Mastercard and Visa’s Arguments

The PCR proposed opt-in proceedings for merchants with a turnover of more than £100m and opt-out proceedings for smaller merchants.  Mastercard and Visa argued that the size and sophistication of the class members as well as the value of individual claims was highly relevant to the question of whether collective proceedings were more suitable than individual claims.  They argued that the opt-in class comprised large undertakings and that many of them had substantial claims including around 70 with a claim of at least £3.65 million.  This together with the existence of prior claims that were litigated and settled, demonstrated that individual claims were realistic and viable.  In relation to the opt-out class, which comprised smaller merchants, Mastercard and Visa argued that the ongoing MIF Umbrella Proceedings demonstrates that it is practicable for smaller class members to sue in their own names, in particular by joining the claims of other larger merchants.  Further, they submitted that certification would deprive opt-out class members of their individual freedom of choice to sue and settle in their own right, rather than being corralled into group litigation.


The Court of Appeal refused permission to appeal.  It concluded that the CAT had acted within its legitimate discretion, and made four observations about the breadth of discretion to be accorded to the CAT in matters of case management:

  1. The CAT’s case management decisions are exercises in pragmatism and the CAT has an increasing well of experience in the weighing up exercise relevant to the choice between opt-in and opt-out proceedings. The Court of Appeal will not interfere simply because it might have drawn a different conclusion from the weighing exercise.

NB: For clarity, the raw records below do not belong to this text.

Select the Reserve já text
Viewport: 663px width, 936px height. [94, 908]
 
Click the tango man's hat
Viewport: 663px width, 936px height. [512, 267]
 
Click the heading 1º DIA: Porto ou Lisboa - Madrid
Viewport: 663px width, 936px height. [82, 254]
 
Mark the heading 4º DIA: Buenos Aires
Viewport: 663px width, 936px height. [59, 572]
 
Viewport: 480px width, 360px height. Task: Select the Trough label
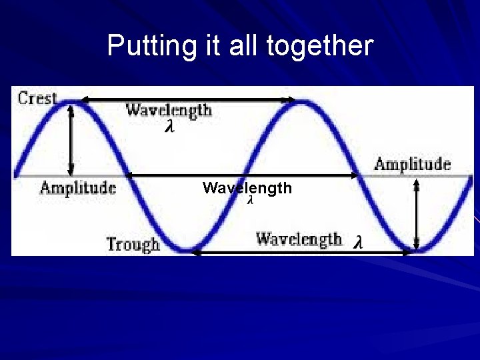pyautogui.click(x=133, y=244)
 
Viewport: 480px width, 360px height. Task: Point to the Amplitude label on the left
pyautogui.click(x=77, y=187)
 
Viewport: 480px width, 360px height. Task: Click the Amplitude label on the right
pyautogui.click(x=412, y=164)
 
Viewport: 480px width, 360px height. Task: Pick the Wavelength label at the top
pyautogui.click(x=169, y=109)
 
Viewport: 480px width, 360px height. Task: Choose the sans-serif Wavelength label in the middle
pyautogui.click(x=247, y=188)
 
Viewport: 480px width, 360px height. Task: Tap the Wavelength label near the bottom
pyautogui.click(x=299, y=239)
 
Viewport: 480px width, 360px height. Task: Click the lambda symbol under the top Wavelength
pyautogui.click(x=169, y=127)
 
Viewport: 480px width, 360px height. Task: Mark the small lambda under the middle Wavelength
pyautogui.click(x=250, y=200)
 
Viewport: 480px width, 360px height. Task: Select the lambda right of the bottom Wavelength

  2. The statutory test for certification requires the CAT to form its own view on the factors relevant to suitability. It is not required to explore every argument raised by the parties.

  3. There is inherent uncertainty in case management decisions of this sort, which require the CAT to “crystal ball gaze” and consider how the litigation will unfold. The CAT is required to use its judgement and experience to take the best decisions that it can based upon the information available to it. It is not a valid criticism to point to alternative solutions and contend that they “would” be preferable.

  4. The statutory test does not attach greater or lesser weight to any particular consideration in the suitability exercise: “For example, it is not the case that because individual natural or legal persons could bring individual proceedings, this is dispositive against collective proceedings”.

The Court concluded that the core matters relevant to the CAT’s discretion are “the procedural benefits and disbenefits of different types of proceedings; the ease with which proposed class members, or subsets thereof, could commence individual proceedings; costs; and the ease and ability of the Tribunal, in the future, to manage and administer the litigation.” The Court reiterated that “this was a judgment by a Tribunal whose task is to handle and administer exceedingly complex litigation raising novel and knotty problems about which the Tribunal has a growing and highly specialised body of experience. This Court will be very slow to interfere with this sort of evaluation”.  In this case, the Court was clear that the CAT acted within its legitimate discretion.

In considering the arguments put forward by Mastercard and Visa, the Court considered that the real motivation in seeking permission to challenge the CAT’s decision was likely to be that Mastercard and Visa considered that individual proceedings would be more difficult to mount and therefore fewer claims would be brought against them.  However, this conclusion “tends to support, not undermine, the analysis of the CAT which pointed out that collective proceedings were a better way of vindicating the claims of the affected merchant class, than individual claims”.


The Court’s judgment is a clear statement of support for the CAT’s broad case management powers, confirming that there is relatively limited scope for case management decisions to be challenged on appeal.  It is also an important endorsement of the collective action regime as suitable for claims by businesses.  


[1]Visa Inc and Others v Commercial and Interregional Card Claims I Limited & Commercial and Interregional Card Claims II Limited; and Mastercard Incorporated and Others v  Commercial and Interregional Card Claims I Limited & Commercial and Interregional Card Claims II Limited; [2024] EWCA Civ 218.